_THE PROBLEM_
Write out each record exactly and skip every image.

[Stored items]
────────────────

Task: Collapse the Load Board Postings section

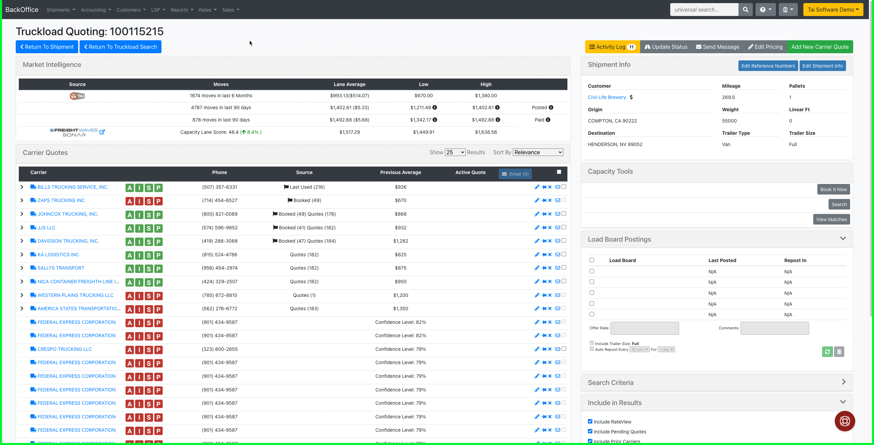Action: tap(843, 239)
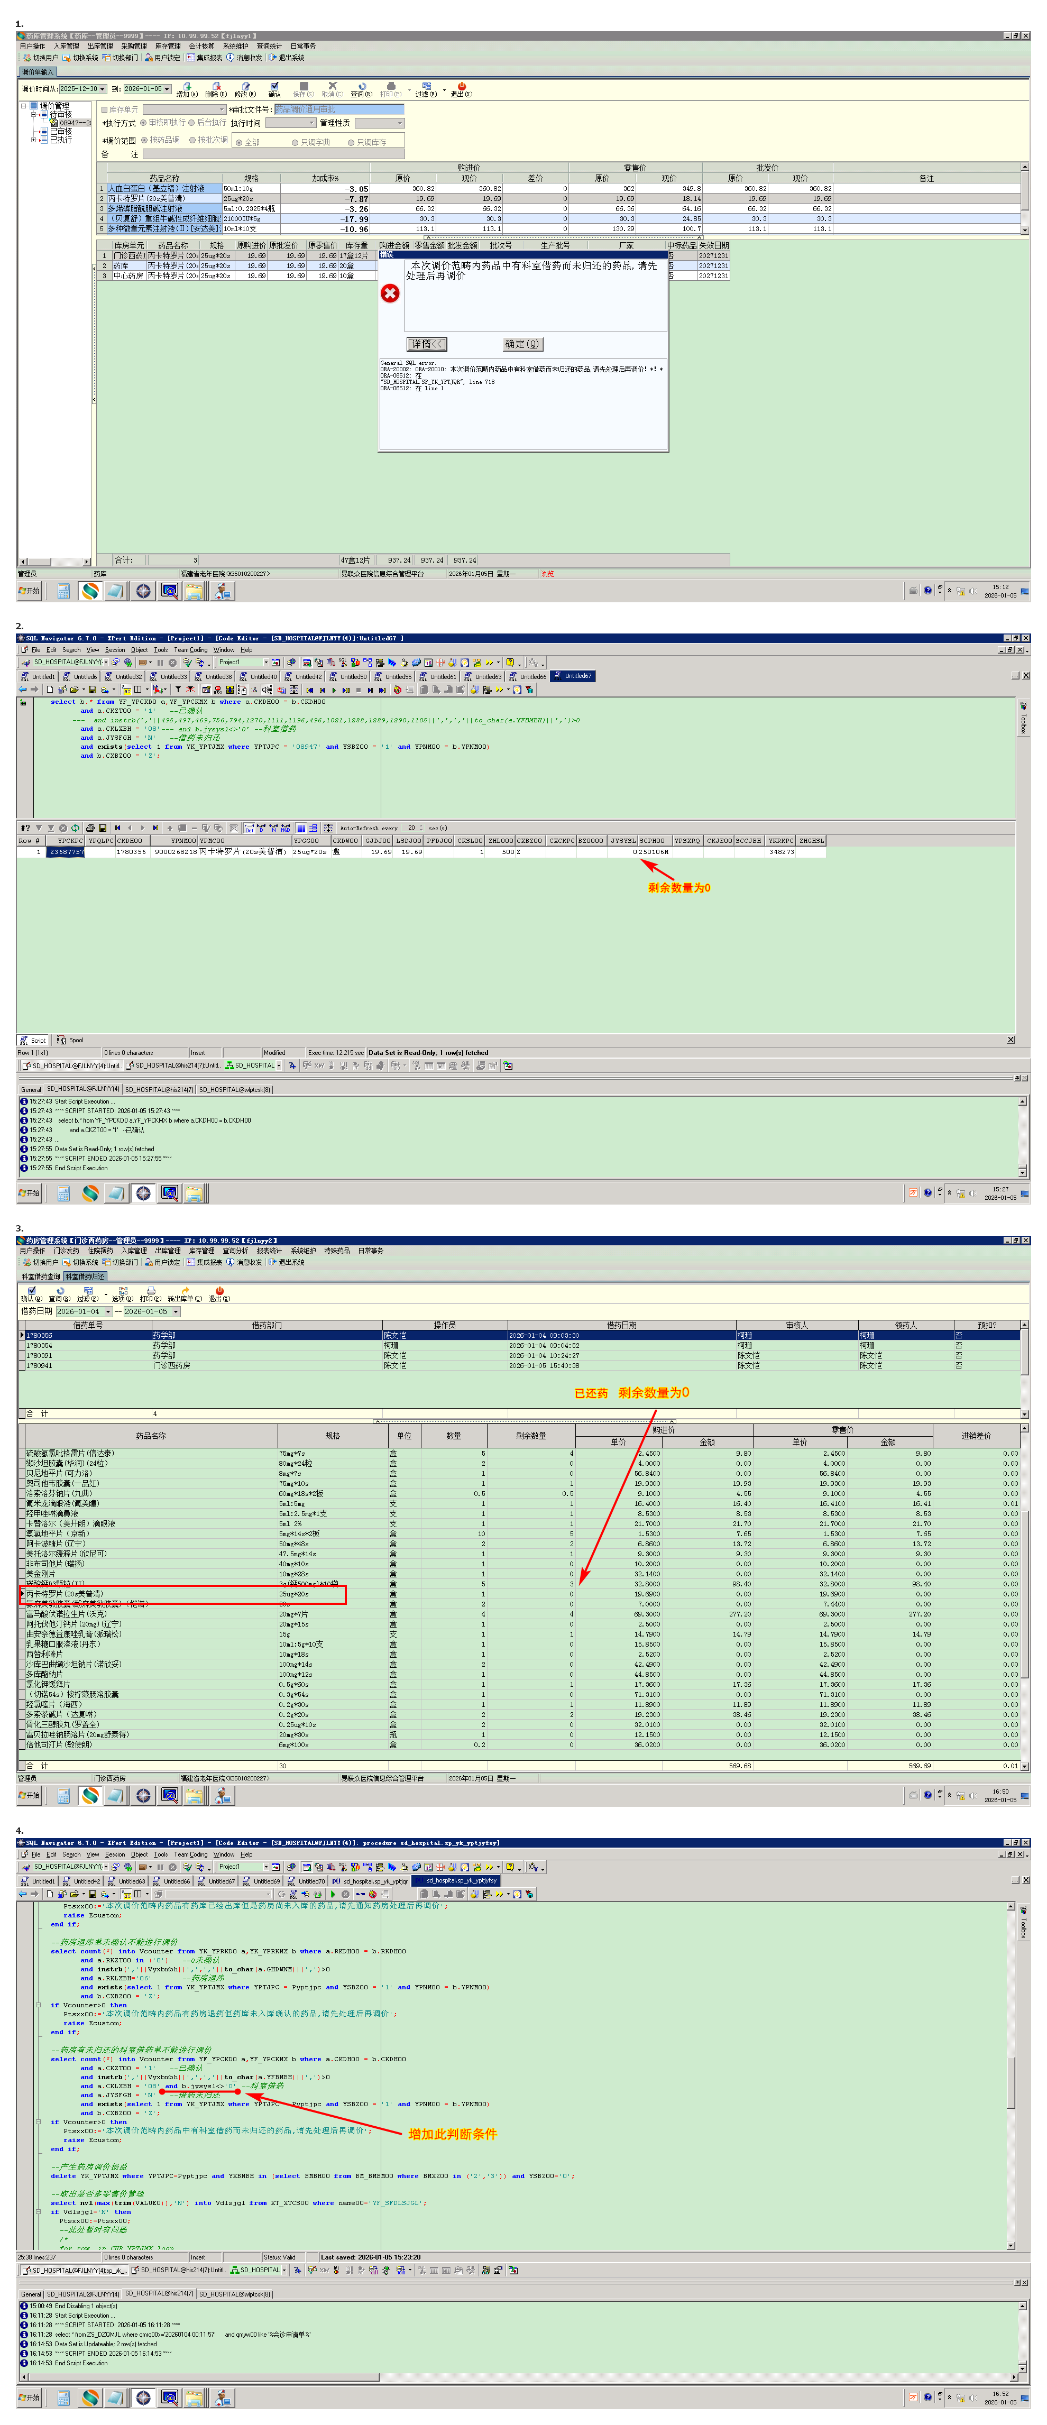This screenshot has width=1047, height=2425.
Task: Switch to the 科室借药查询 tab
Action: point(40,1277)
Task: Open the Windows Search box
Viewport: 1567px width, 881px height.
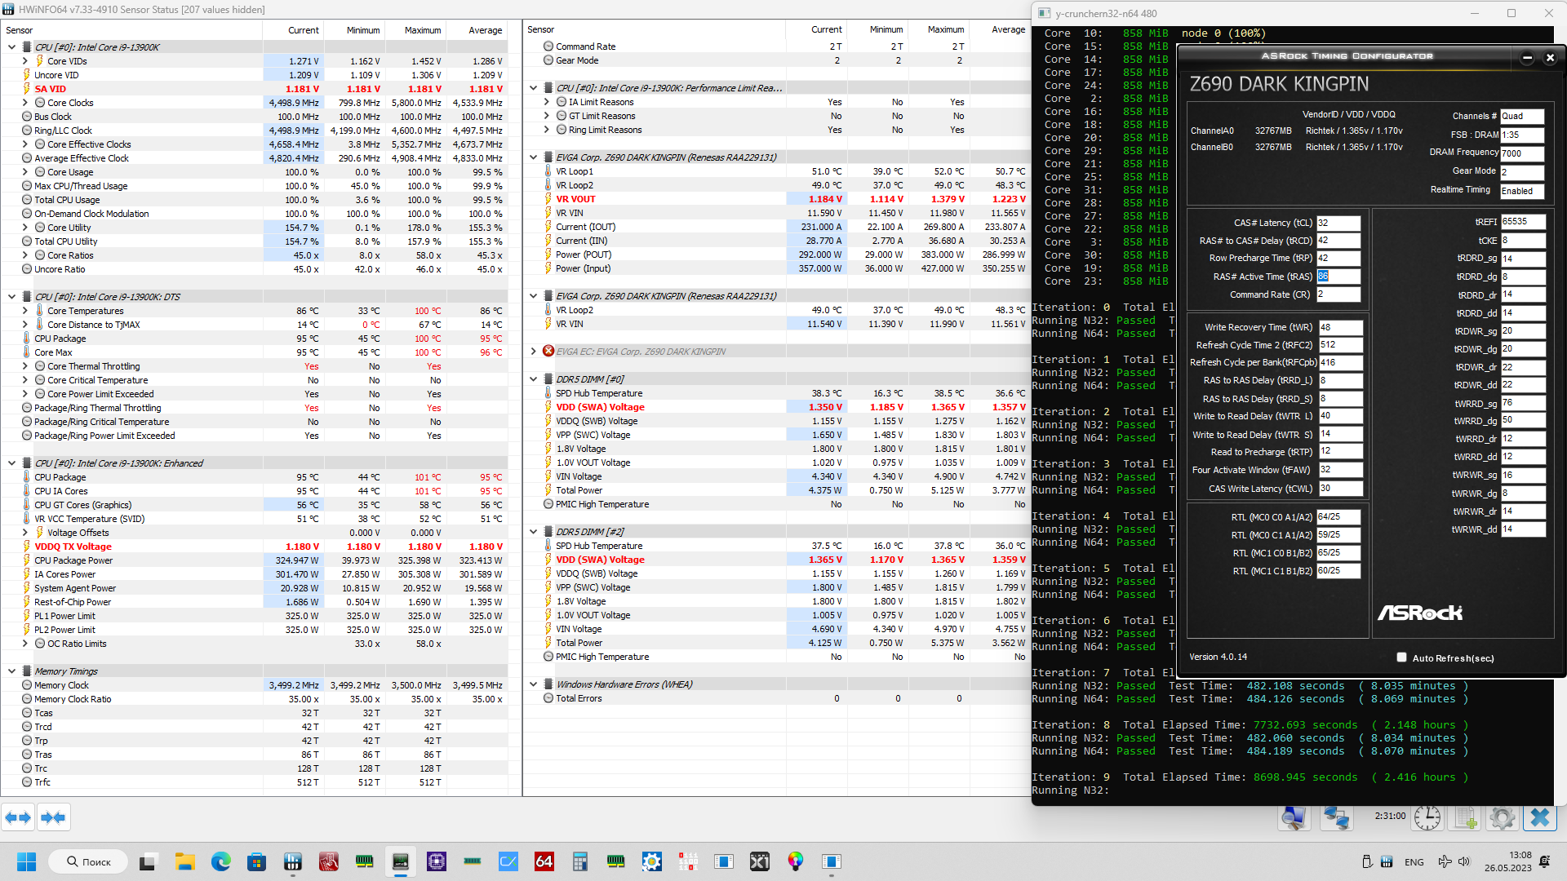Action: pos(88,861)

────────────────

_SOLUTION TO THIS EXERCISE_
Task: Collapse the Load Board Postings section

Action: tap(843, 239)
This screenshot has width=1047, height=2425.
Task: Switch to the 科室借药查询 tab
Action: point(40,1277)
Task: Open the Windows Search box
Viewport: 1567px width, 881px height.
Action: pos(88,861)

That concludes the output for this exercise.